Glades farmers may be a small percentage of the county population but they help ensure our country and its families have food on the table. In the rural farming region, our farmers play an even more important role as a critical community partner.

In a 7,000-plus word story published in the Post last Sunday, an article on sugarcane harvesting practices ran with little input from its main subject – farmers.  Absent from pages of this year-long investigation were interviews with family sugarcane farmers, mechanics, mill workers, scientists, engineers and community leaders that did not fit what some would say was a predetermined narrative. All of us live in this community and among the fertile farmlands and sugarcane fields, yet this story was only interested in what a handful of Glades residents had to say.

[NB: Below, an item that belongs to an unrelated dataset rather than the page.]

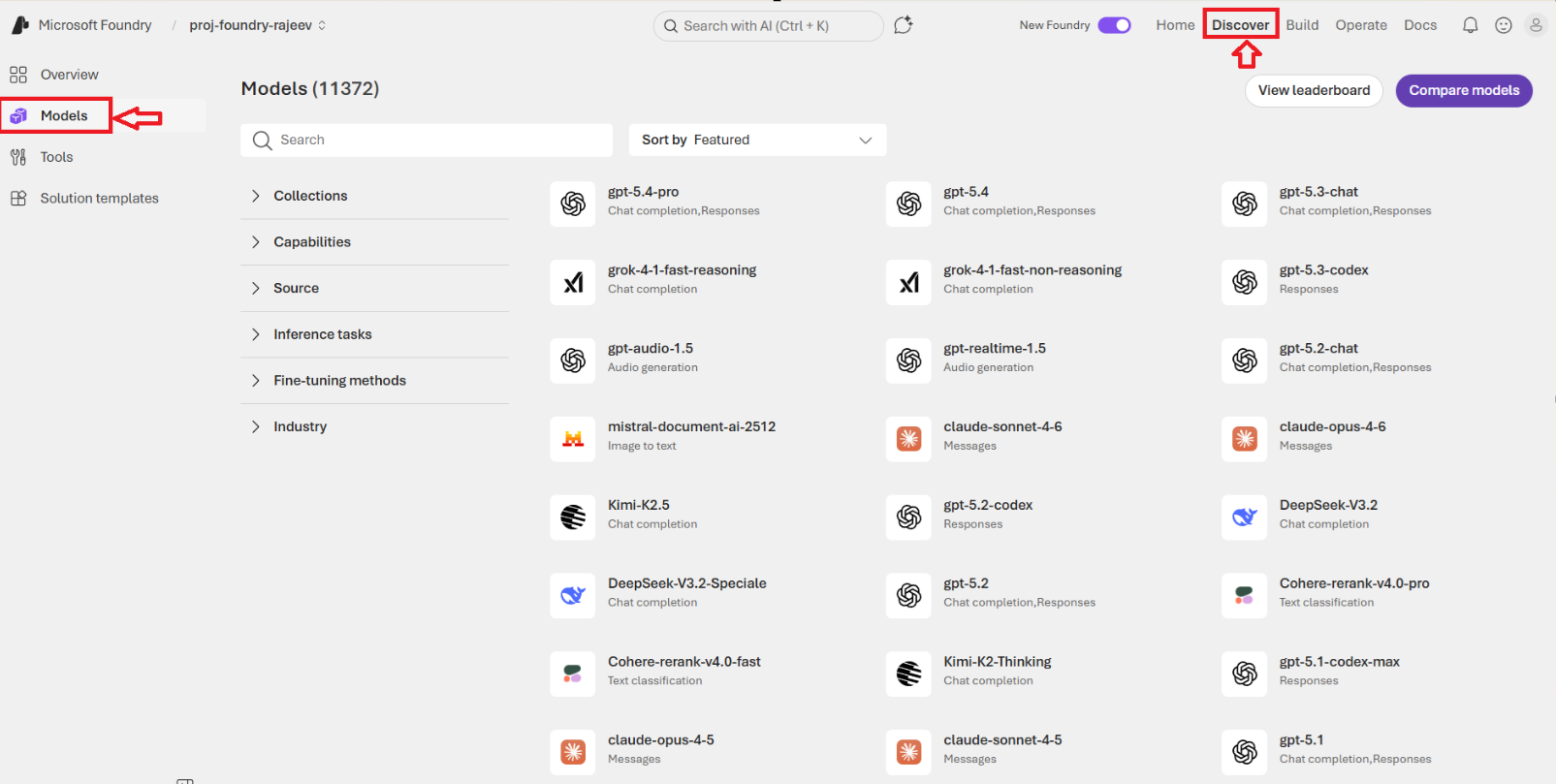Go to the Operate tab
The height and width of the screenshot is (784, 1556).
[x=1360, y=25]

While U.S. Sugar was contacted one week before the “deadline,” we’ve since learned that the story had already been written before we were asked for comment. A one-year investigation into the practices we deploy in our harvesting process – and the subject is asked to weigh in after the story is written?

As farmers, we rely on clean land, water and air for the health of our families and our crops. That commitment to ensuring the land we work is kept safe and healthy is often a multi-generational one — even for larger organizations like ours that have been farming this land for 90 years.

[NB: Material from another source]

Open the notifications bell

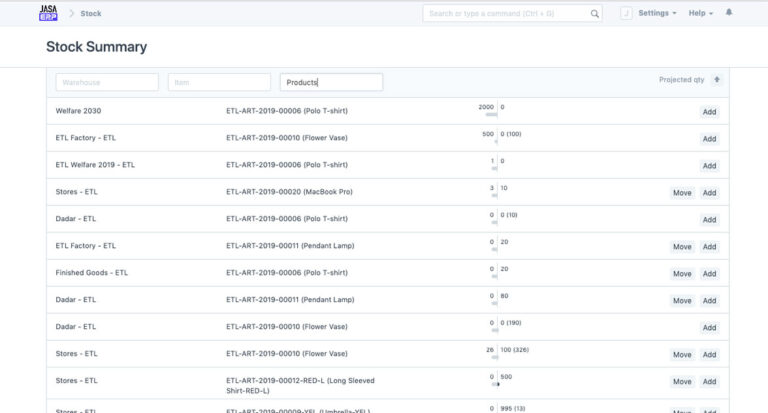728,13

Contrary to what was reported, during the sugarcane harvest season, the surrounding counties do not show increases in hospital visits for respiratory issues. The latest data from the Department of Health shows that Hendry, Glades and Palm Beach counties are below the Florida state average for lifetime adolescent asthma.

In addition to public health data, farmers rely on decades of science and regulation set at the federal and state levels. Recent coverage disputed the EPA’s 24-hour standard for PM 2.5 without explaining why this time interval was chosen rather than the 10-minute intervals the authors preferred.

In 1997, the EPA evaluated hundreds of scientific studies to set the 24-hour standard for PM 2.5 (particulates). The 24-hour standard takes into account one of the greatest contributors to PM 2.5: automobiles. A 10-minute interval could create clear problems with readings that could spike if an idling car/truck is near a monitor for a few minutes. Or, here in a rural area, field dust being kicked up momentarily.

Over the past few years, sugarcane farmers placed professional-grade air monitors in several farming communities. That data, which we provided to The Post, was consistent with the data collected by the Florida Department of Environmental Protection-approved monitoring station. Importantly, all three data sets, including the one The Post procured, confirmed that the air in Glades farming communities is safe and considered “good” by EPA standards—the best category within the Air Quality Index.

Like other regions The Post cites, Florida farmers already mechanically harvest our crops and are continually improving our agricultural practices based on the best science and technology available. When Agriculture Commissioner Nikki Fried enhanced Florida’s agricultural burn program in 2019/2020, farmers agreed. These enhancements are blind to socioeconomic status and ensure every community is equally protected. Suggesting otherwise is disingenuous.

Farmers respect our neighbors by treating them with honesty, fairness, and a commitment to the environment we all share by ensuring that our farming operations follow the best available scientific guidance and strictest regulations.

Unfortunately, this same level of respect was not displayed in the story as most of these facts and voices were ignored.  To understand why, The Post should be transparent with readers and disclose to them the full proposal and application it submitted to ProPublica to secure outside funding for this story.